At the High Court, where I was imprisoned for approximately one week during my bail application, the cells were appalling. No lighting, no blankets or floor mats and a broken toilet, choked and foul. The graffiti on the walls was written in the medium of prisons ... excrement. A mere few feet above us, judges reclined in wooden paneled Court Rooms, completely unaware of the plight of those that stood in the stands before them. My own experience was that Prison Officers refused offers of fruit juice from my own lawyer and counsel and at times we would go for as long as 8 hours with anything to eat and drink.

If we were lucky, before leaving prison to travel to Court, we were able to shovel dried sadza and beans into a dirty bag and carry that with us, to be shared in the middle of the day. On arriving back in the evening at prison after the day in Court, it was always too late for our 'supper', which was scheduled at no later than 1530 hours. On the one occasion, we were lucky, as plastic plates of food had been left in the sun in the Courtyard for us by some caring fellow prisoner. However, the food was blackened by blow flies, the species which is renowned for its attraction to rotting fish and faeces.

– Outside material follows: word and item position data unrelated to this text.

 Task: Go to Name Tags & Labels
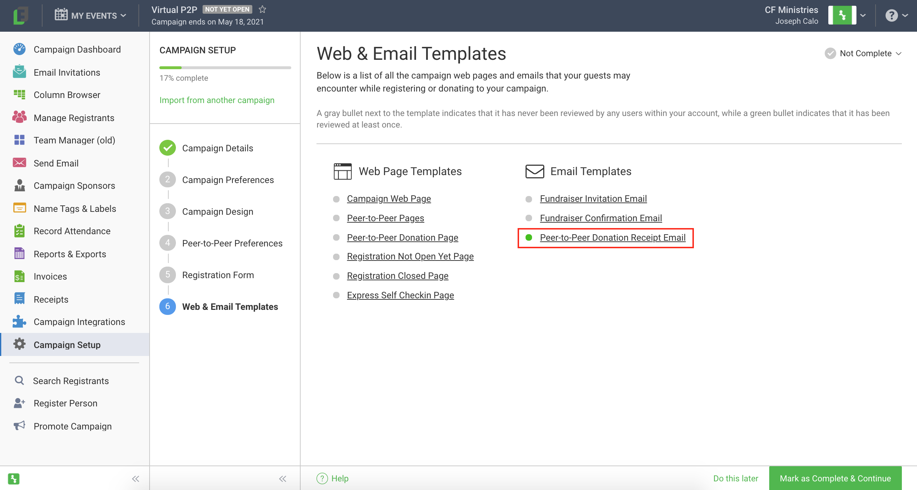coord(75,209)
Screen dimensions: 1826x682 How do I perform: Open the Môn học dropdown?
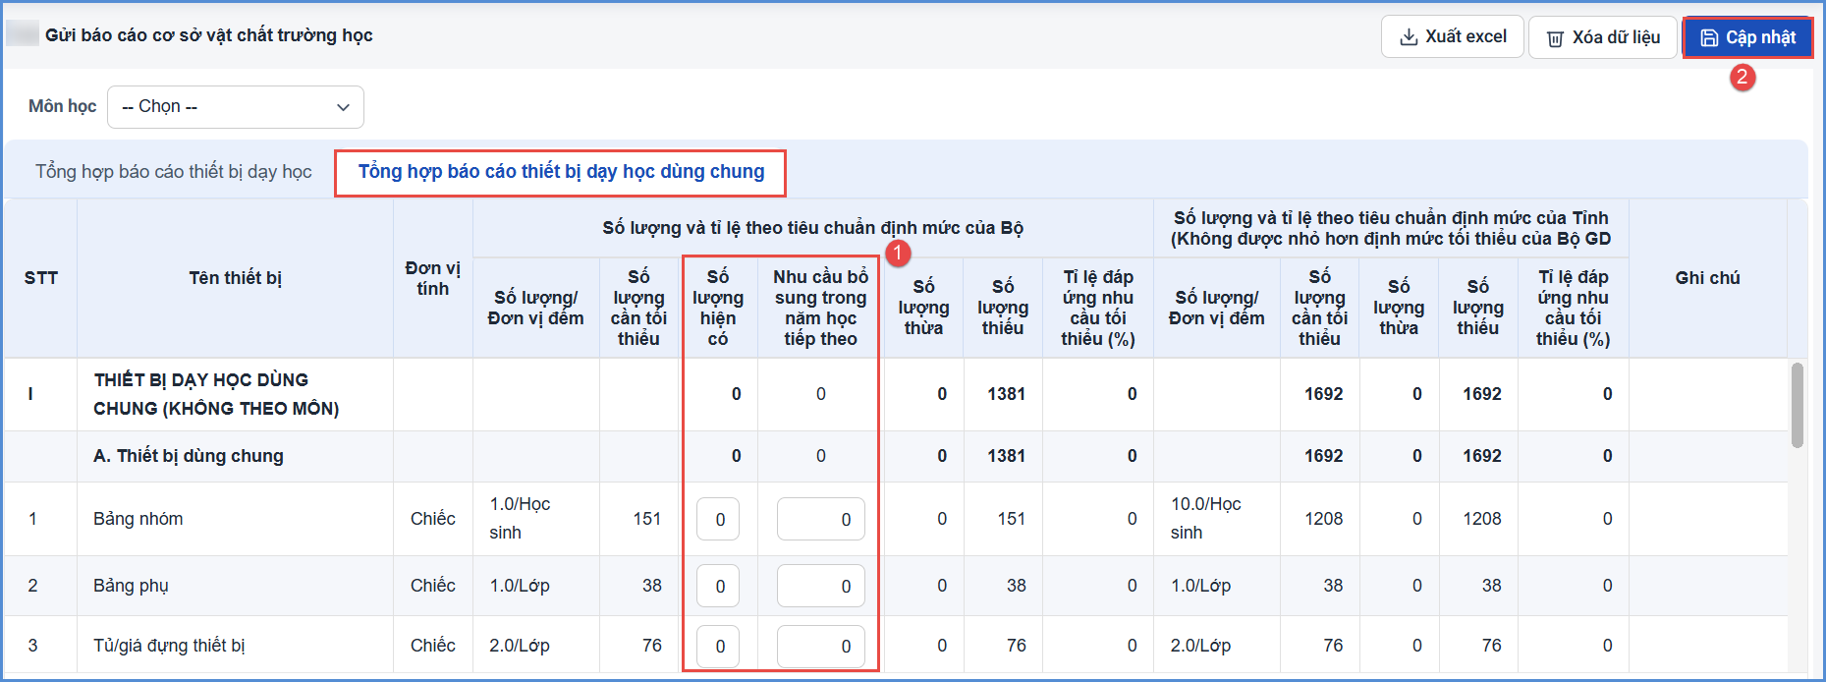pyautogui.click(x=236, y=106)
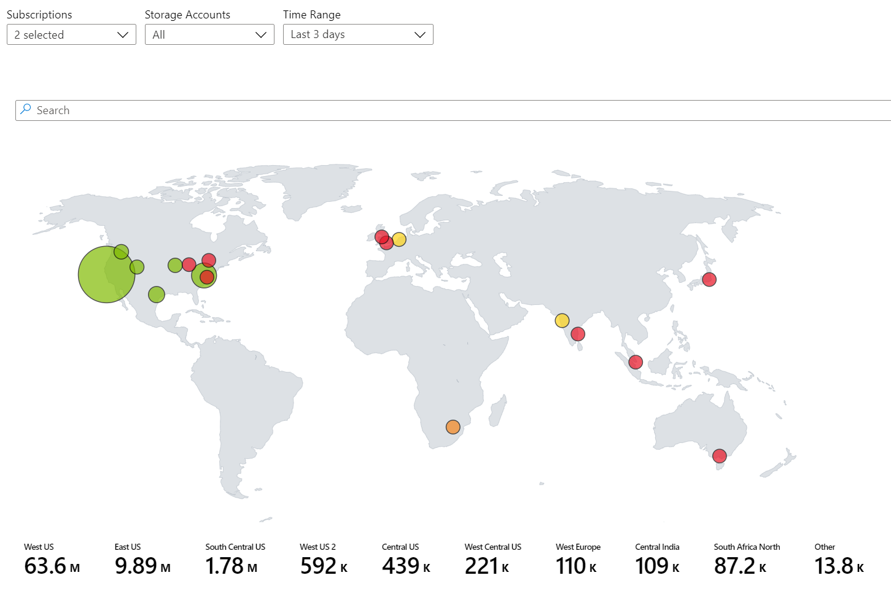Open the Subscriptions dropdown showing 2 selected
This screenshot has width=891, height=594.
(71, 34)
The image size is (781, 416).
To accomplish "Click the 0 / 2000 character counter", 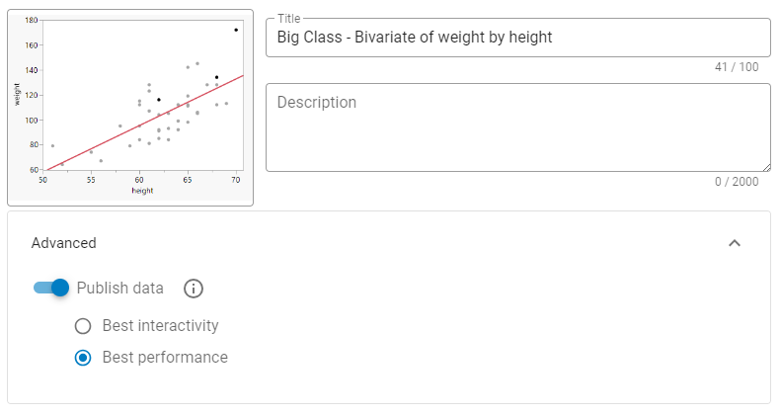I will point(739,181).
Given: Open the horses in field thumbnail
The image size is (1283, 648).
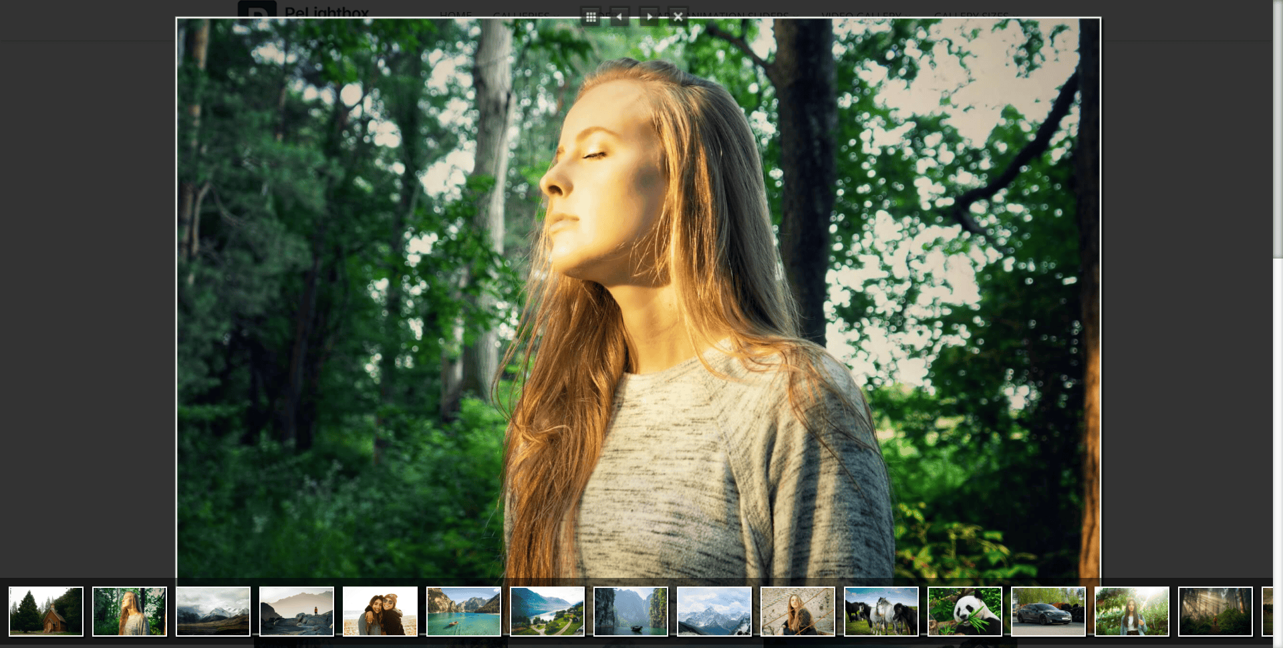Looking at the screenshot, I should [881, 611].
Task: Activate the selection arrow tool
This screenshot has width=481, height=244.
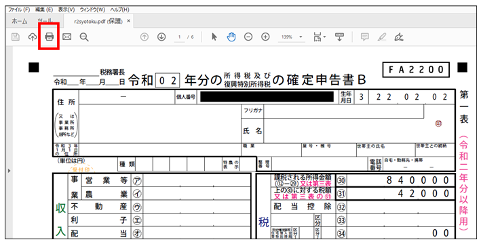Action: tap(214, 37)
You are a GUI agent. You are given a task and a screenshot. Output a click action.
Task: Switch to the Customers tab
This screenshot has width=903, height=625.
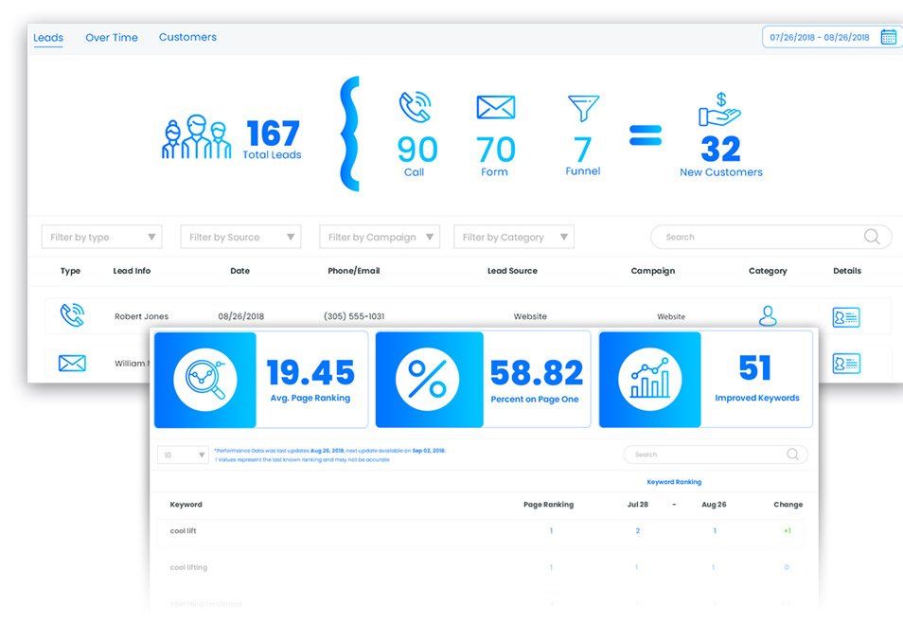pyautogui.click(x=187, y=37)
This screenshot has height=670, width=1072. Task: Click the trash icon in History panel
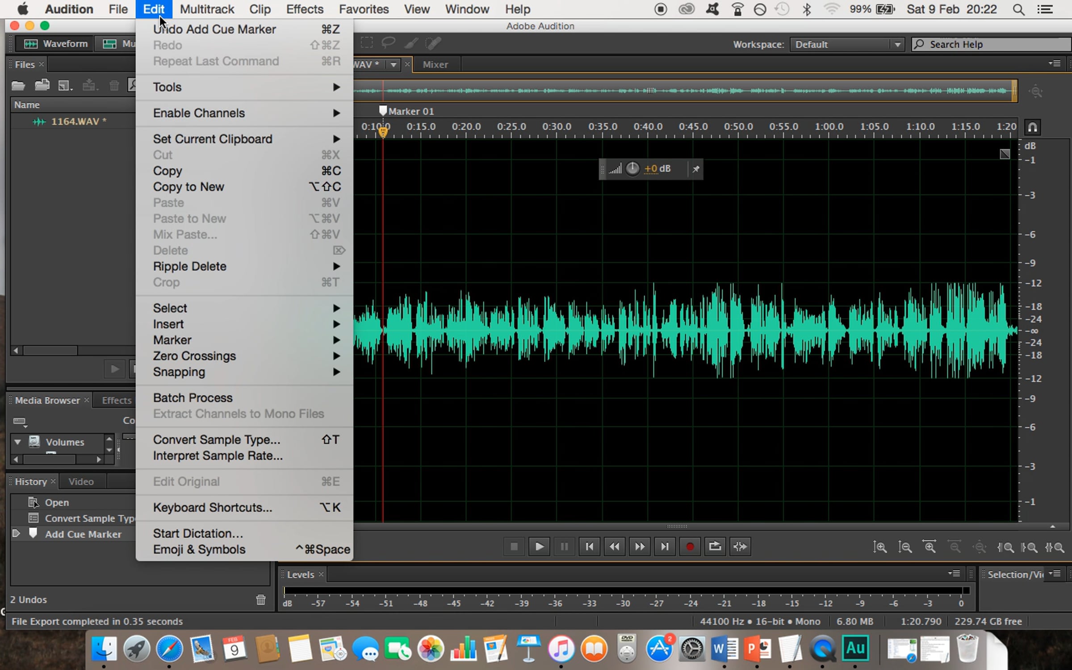(x=261, y=599)
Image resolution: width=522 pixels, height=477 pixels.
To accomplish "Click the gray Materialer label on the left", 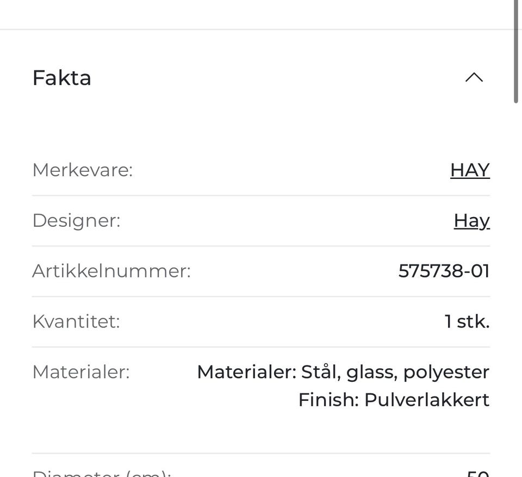I will [x=81, y=372].
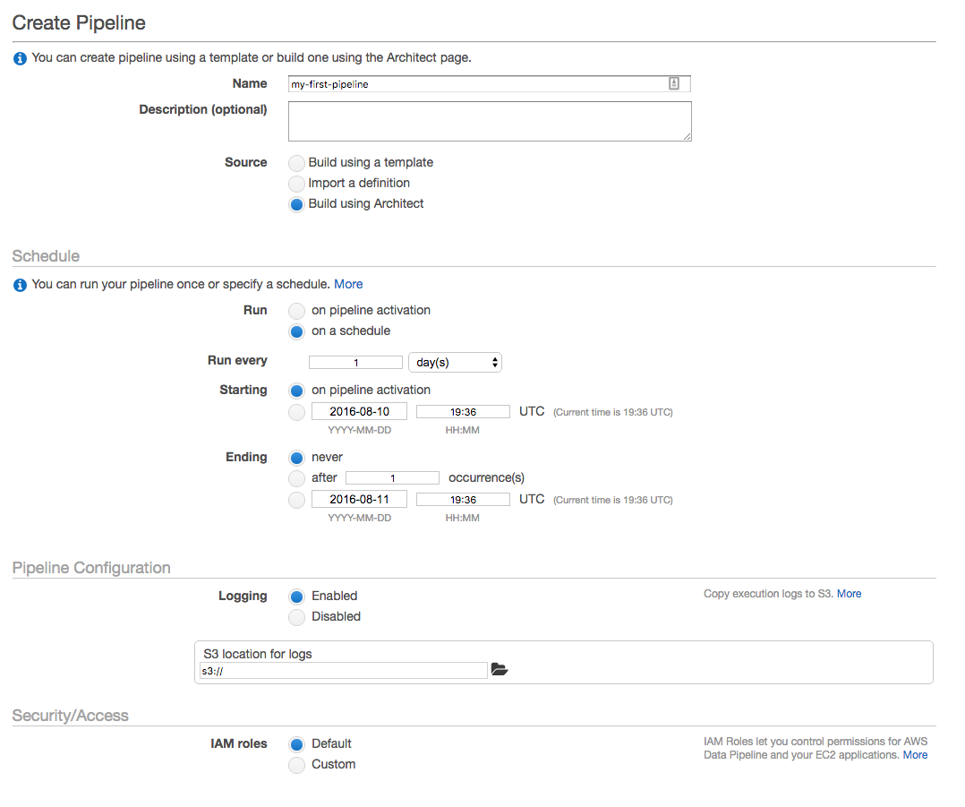Open the More link about IAM Roles

915,754
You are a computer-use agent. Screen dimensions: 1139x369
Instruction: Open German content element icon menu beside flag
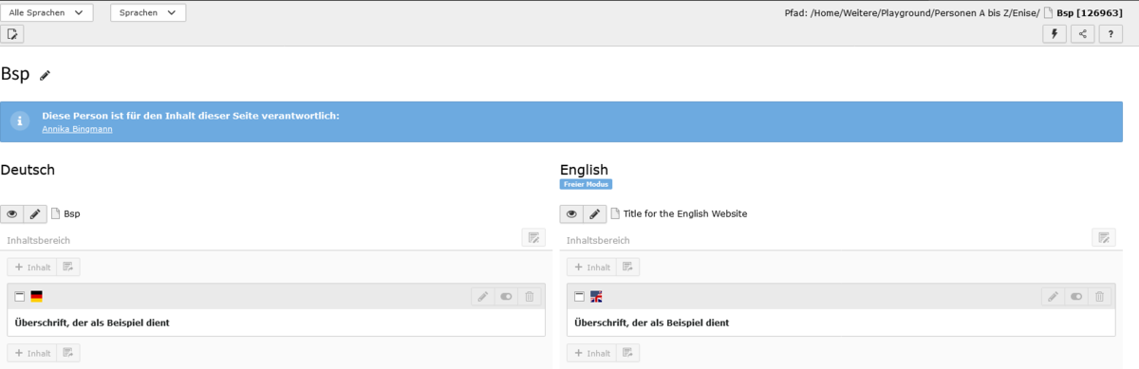20,297
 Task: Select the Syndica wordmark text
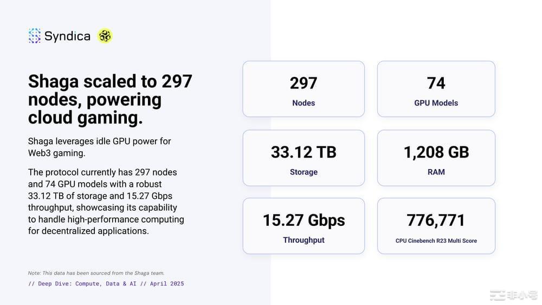(67, 36)
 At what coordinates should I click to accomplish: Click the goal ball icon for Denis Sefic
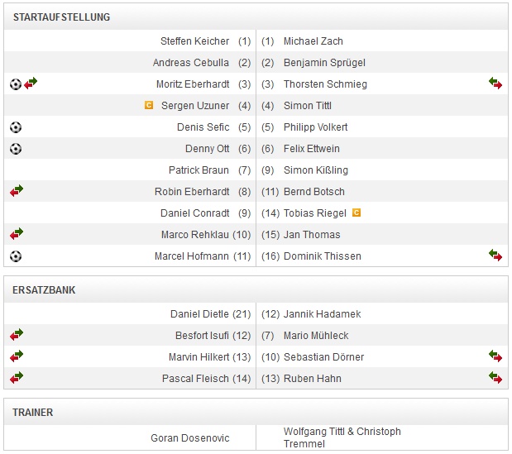16,127
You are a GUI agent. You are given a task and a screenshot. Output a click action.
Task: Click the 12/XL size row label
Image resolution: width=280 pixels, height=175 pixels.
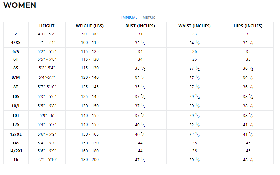pos(16,134)
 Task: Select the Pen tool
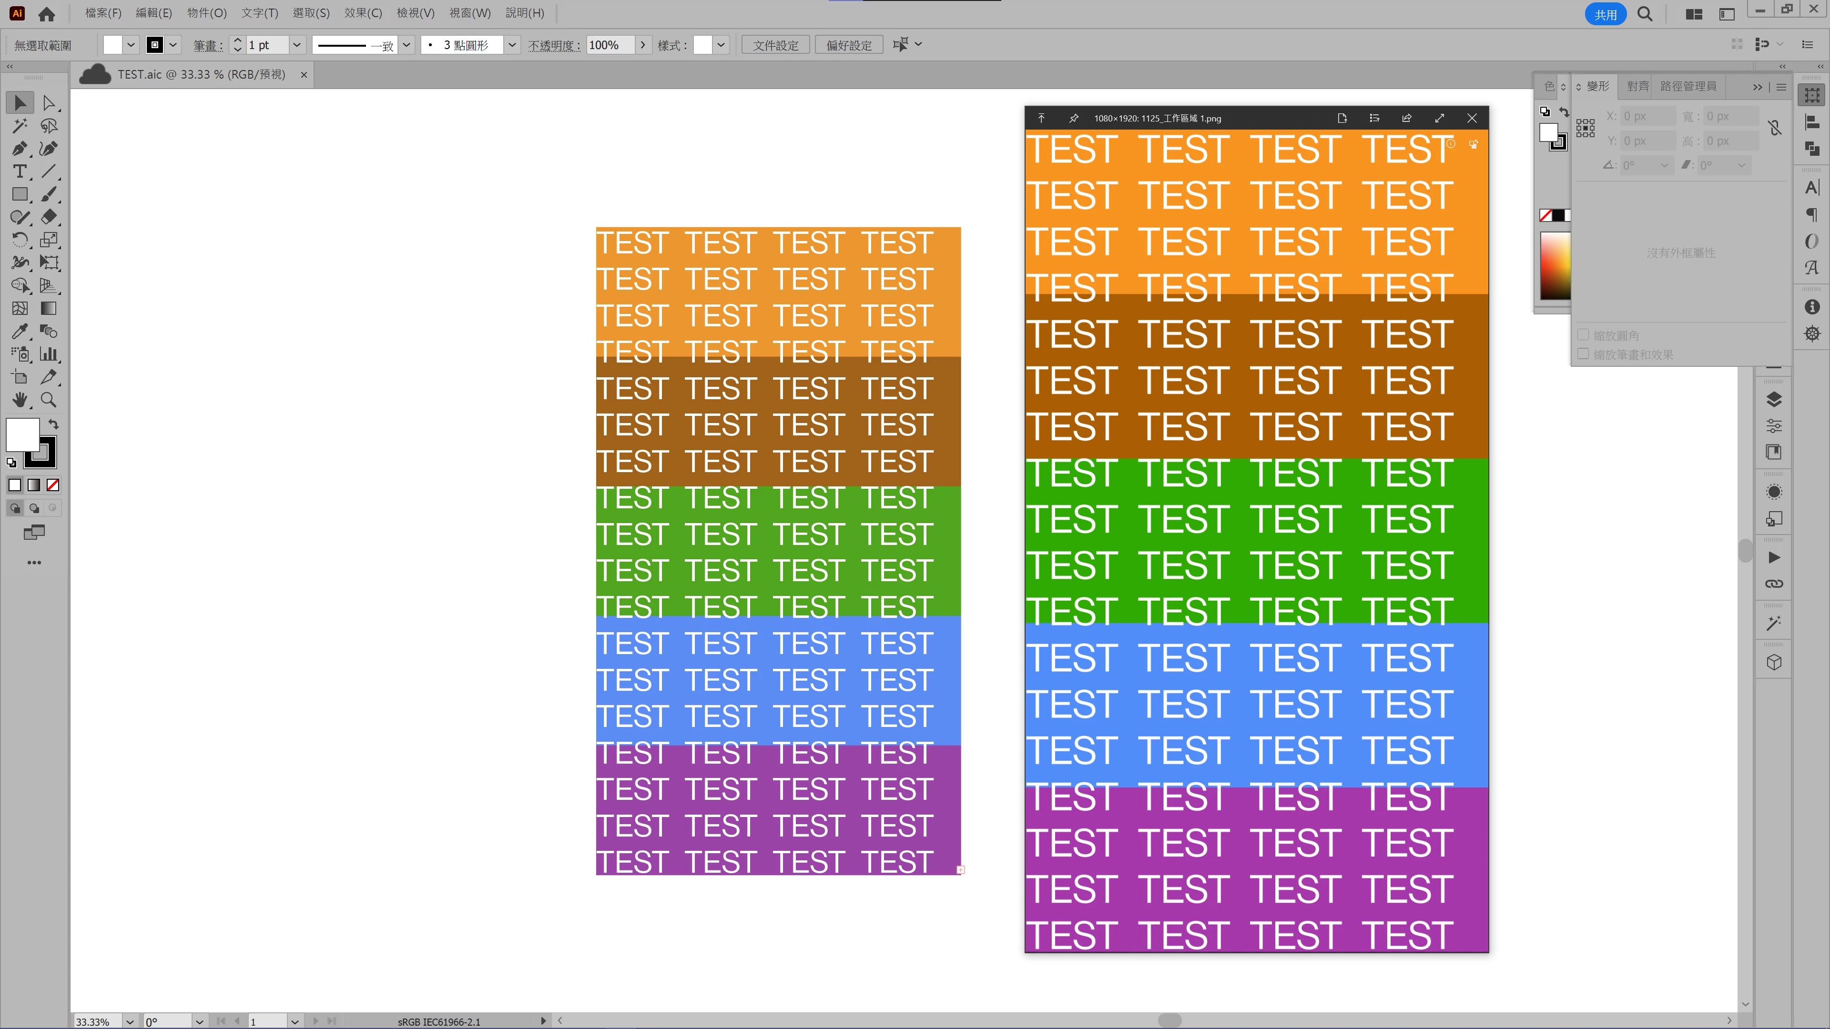click(19, 148)
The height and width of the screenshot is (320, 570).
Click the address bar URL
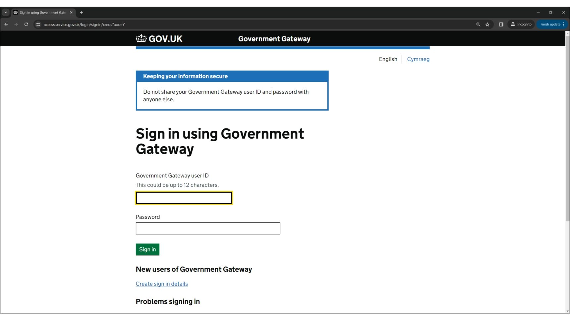click(84, 24)
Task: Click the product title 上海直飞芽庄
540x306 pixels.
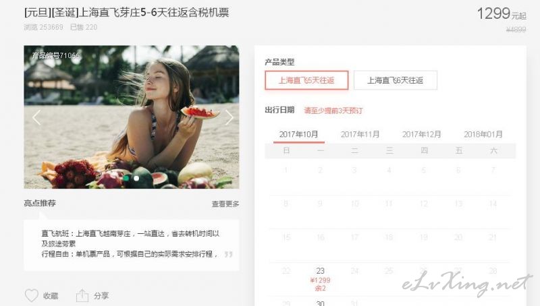Action: tap(126, 13)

My wife attempted day after day to visit me and spent hours at the external boom gate waiting for permission to enter, which was her and my right (once per week for 10 minutes). Of the 35 days in detention, she was able to visit me twice at Khami Maximum as it was the habit of Senior Officers, who were often politically appointed to deliberately delay the process of visitors accessing their relatives. On the one occasion she spoke with me for 3 minutes and the second for 7 minutes.

When finally, my lawyer succeeded in a High Court application, ordering the prison authorities to grant me my remand prisoner rights, I was present when he served the order on the Officer Commanding and he gesticulated violently several times and said '..... will get nothing. Nothing !! No toothbrush, no food, no writing paper, no books, Nothing !!'

My lawyer had numerously, on occasions brought letters from my doctor explaining the digestive problems from which I suffered and still special food was denied. I suffer from a displaced spine and only after a good number of attempts, was I finally allowed to wear a back brace. This is just an indication of the deliberate political motive in dealing with what were effectively political prisoners. Through my lawyer, and the help of friends, I was able to arrange for a football to be delivered to the prison by my lawyer, but in all four attempts, the prison authorities refused the offer. Football is the only activity permitted and their ball had long exceeded its usable life.

Finally, after winning my release and after being re-detained after 17 hours of freedom, due to a technicality, I won my appeal in the country’s Supreme Court and joined my family, 8 kgs the lighter. Subsequently, after other vague chargers were laid against me, I finally was absolved of my crime although there is still no acquittal as such. This allows the authorities to find new evidence to re-detain me. It is on this basis that some of my colleagues are still incarcerated and others due to stand trial in November. This whole episode has been counter productive for the authorities as my resolve has strengthened, my appreciation for my compatriot and colleagues has grown tremendously, and my faith in the future of my country is stronger than ever.

(In the subsequent Court hearing all charges were dropped against all the accused. The Judge found that the Police 'diary' of events had been fabricated and it was found that a policeman had actually been protecting the site of the dead body for 24 hours before 'discovery'.)